Why Your Company Needs Remote Work – The San Francisco BART Closure

June 14, 2012

Business and commutes are at a standstill today after an extreme fire in West Oakland put the BART (Bay Area Rapid Transit) system completely out of service between the East Bay and San Francisco. The resultant traffic and chaos from commuters attempting alternate methods of ferry, buses, and carpooling will likely result in something of a local holiday – as highways turn into parking lots. The growing density of the Bay Area and many urban corridors, puts individuals and businesses at the mercy of transit systems that are both fallible and already pushed to capacity. 

If your business has flexible work systems in place, then a “carpocalyse” such as this won’t have nearly the destructive impact that it otherwise could on your team’s productivity. Creating company policy that effectively utilizes remote work and harnesses communication technology is a matter of resiliency and adaptation, not a radical leap or indulgent management style. The future of work requires this shift in managerial and company mindset. Despite the fact that many knowledge workers could efficiently and effectively do their work from home, most businesses default to a management and evaluation style designed for factory workers. It’s time for policy to match reality, we need to work more intelligently – for our health, productivity and transportation sanity.

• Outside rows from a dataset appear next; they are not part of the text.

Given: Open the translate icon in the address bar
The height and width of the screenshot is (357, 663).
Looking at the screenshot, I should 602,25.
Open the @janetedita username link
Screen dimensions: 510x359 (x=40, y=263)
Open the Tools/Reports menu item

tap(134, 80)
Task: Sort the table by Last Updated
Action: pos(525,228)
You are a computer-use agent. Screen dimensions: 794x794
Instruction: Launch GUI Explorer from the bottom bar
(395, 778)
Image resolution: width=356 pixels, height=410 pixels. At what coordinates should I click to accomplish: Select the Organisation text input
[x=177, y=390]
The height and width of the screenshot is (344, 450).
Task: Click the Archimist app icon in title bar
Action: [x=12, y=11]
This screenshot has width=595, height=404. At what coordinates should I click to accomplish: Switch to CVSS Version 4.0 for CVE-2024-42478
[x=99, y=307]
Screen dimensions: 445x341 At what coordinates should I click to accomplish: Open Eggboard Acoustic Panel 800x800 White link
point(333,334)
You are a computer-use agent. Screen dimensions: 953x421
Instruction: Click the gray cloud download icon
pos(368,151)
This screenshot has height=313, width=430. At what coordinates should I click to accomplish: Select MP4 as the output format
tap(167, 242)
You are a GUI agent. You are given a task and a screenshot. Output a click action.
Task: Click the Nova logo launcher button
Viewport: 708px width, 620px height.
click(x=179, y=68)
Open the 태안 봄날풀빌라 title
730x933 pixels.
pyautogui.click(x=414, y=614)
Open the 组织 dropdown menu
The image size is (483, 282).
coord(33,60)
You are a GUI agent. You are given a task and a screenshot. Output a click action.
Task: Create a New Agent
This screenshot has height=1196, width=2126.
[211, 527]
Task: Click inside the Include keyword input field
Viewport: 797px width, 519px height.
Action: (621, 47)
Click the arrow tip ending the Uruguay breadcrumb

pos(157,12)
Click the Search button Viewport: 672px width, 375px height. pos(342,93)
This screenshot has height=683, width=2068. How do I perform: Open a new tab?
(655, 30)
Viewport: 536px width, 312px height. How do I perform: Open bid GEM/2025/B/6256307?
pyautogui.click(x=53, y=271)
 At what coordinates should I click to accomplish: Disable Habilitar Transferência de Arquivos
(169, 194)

But maybe you’re not convinced.  What does remote work look like exactly? What about the needs to have a home office, the benefits of face-to-face, the prestige of a nice office and coffee chat time? The reality is that shifting to a more flexible, remote work model with your organization is likely going to be a bit like a new exercise routine. The best tactic is to start small and build up a system that is tested and optimal for your team, activity, and industry. Obviously not all jobs can be done effectively in a remote work framework. The end game is not a one-size-fits-all solution, it is more about facing the reality that without this flexibility, your business and team are vulnerable to disasters like this morning’s commute on the Bay Bridge.

Here at BetterWorld, we’ve created a framework for working more effectively, called BetterWork (TM). The BetterWork whitepaper is the findings from a nine-month study at Bainbridge Graduate Institute on the impact of virtualization of communications infrastructure and remote work.

There’s also a large library of useful links on remote and flexible work in our Delicious link library. The majority of academic research in this area has been funded or motivated by transportation improvement efforts. But the benefits for companies and workers extend far beyond decreasing wasted hours spent sitting in traffic. Satisfaction, productivity, loyalty, in study upon study, all of these measures improve with a flexible work environment. For optimal productivity and company resiliency, flexible work needs to be taken seriously. This effort needs to be moved out of the category of traffic mitigation and into the spotlight as the key to our future – evolving our workplace frameworks  to catch up with the reality of this modern world.

What steps can you take to build a resilient organization? Are you prepared for a bridge closure, severe weather or public transit failure? The successful companies and organizations of tomorrow will be the ones who implement resilient, flexible work structures today.